O combate à informalidade no mercado de trabalho do setor foi o principal tema discutido na reunião da Câmara da Indústria da Construção (CIC) da Fieg, realizada na terça-feira (11/08) na Casa da Indústria. O encontro contou com a presença de conselheiros, empresários e profissionais da área, que debateram sobre um acordo de cooperação técnica, a capacitação de mão de obra e o ambiente de negócios.
Segundo o presidente da CIC, Sarkis Nabi Curi, o encontro se concentrou em três eixos fundamentais: o combate à informalidade, a capacitação de mão de obra e a inovação tecnológica, pautas que orientam as ações da Câmara.
Iniciativas para o setor
Nos últimos anos, a CIC tem liderado tratativas com a Prefeitura de Goiânia para solucionar entraves nos processos da cadeia de construção e capacitar a mão de obra como forma de combater a informalidade no setor, em parceria com a Secretaria de Estado da Retomada (SER-GO). Junto ao Senai Goiás, a Câmara se reuniu com o secretário da pasta, Cesar Moura, e o subsecretário, Teófilo Neves, no início de agosto para ampliar a parceria do Programa Mais Emprego – Qualificação para 20 mil novas vagas.
Cooperação técnica
A presidente do Conselho Temático de Relações do Trabalho e Inovação (CTRTI) da Fieg, Lorena Blanco, apresentou o Acordo de Cooperação Técnica sobre o Combate à Informalidade na Cadeia Produtiva da Construção. O documento reúne 25 parceiros com o objetivo de promover a regularização das relações de trabalho, a fiscalização conjunta e a capacitação de trabalhadores em situações de vulnerabilidade.
O encontro discutiu ainda a concorrência desleal gerada pela informalidade, os órgãos parceiros na fiscalização e o funcionamento do acordo por meio de um Comitê Diretor com plano de trabalho e relatórios bimestrais. Também foram abordados o papel esperado das entidades sindicais patronais e os benefícios e o processo de adesão das entidades, com vigência de dois anos prorrogáveis e rescisão facultada mediante aviso prévio de 60 dias.
Lorena destacou a importância de que o acordo saia do papel e que o plano de trabalho comece a ter resultados até dezembro. “O importante é que todos estejam envolvidos e satisfeitos com o que está no acordo”, enfatizou. Os próximos passos incluem reuniões com cada sindicato para leitura e validação do texto.
Otimização de processos
Outra pauta discutida foi a plataforma BIM (Modelagem de Informações de Construção). A implementação do software ocorre em parceria com a Prefeitura de Goiânia, visando otimizar os processos de licenciamento e tornando mais eficiente a análise de projetos pela administração municipal. Segundo Sarkis, a adoção do BIM proporciona maior previsibilidade, transparência e rapidez na tramitação de projetos, auxiliando no destrave burocrático.
Ambiente de negócios
Tiago Cavalcante, diretor de Mercado de Capitais da Safra Invest, participou do encontro com o intuito de abrir discussão sobre o ambiente de negócios na cadeia da construção em Goiás. Ele explicou que o foco é otimizar a cadeia para oferecer melhorias e facilitar o acesso ao crédito para os empresários.

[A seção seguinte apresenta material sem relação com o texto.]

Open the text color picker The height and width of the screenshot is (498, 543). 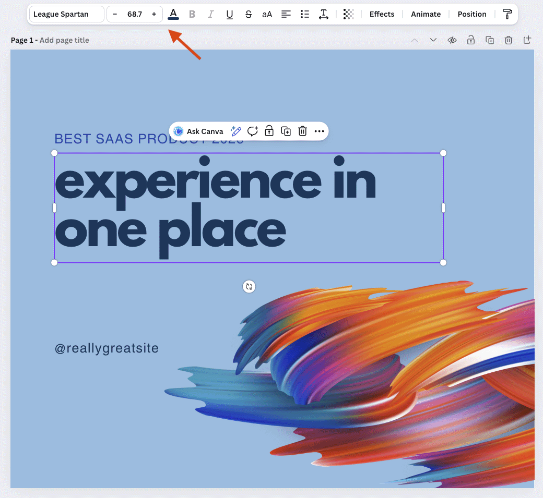coord(173,14)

“Nosso objetivo é atender aqueles empresários e segmentos que não conseguem acesso direto ao crédito. É uma parceria para que seja uma solução a mais, agregando valor ao coletivo já existente na CIC”, afirmou. Ele ressaltou que os segmentos serão analisados individualmente, visando a solução de gargalos específicos, enquanto o pertencimento a um coletivo ajuda a diminuir o risco da operação e aumenta a competitividade das empresas.
Metas futuras
O presidente da CIC apresentou o Plano de Gestão de Metas (GPM) da Câmara, que articula 13 frentes de trabalho em duas direções centrais: por um lado, a articulação política e regulatória, com tratativas junto à Secretaria da Fazenda de Goiânia para adiar a nova forma de cálculo do ISS a partir de 2027, e com a Secretaria da Retomada do Estado para dar continuidade ao programa de qualificação profissional com 20 mil vagas em todos os 246 municípios goianos.
O plano também prevê, para setembro, a assinatura de um acordo de cooperação técnica focado no combate à informalidade no setor, passando por consultas da Fieg aos 16 sindicatos que integram a CIC, além de uma reunião ordinária com pauta voltada para a criação de uma central de compras e um encontro de networking empresarial.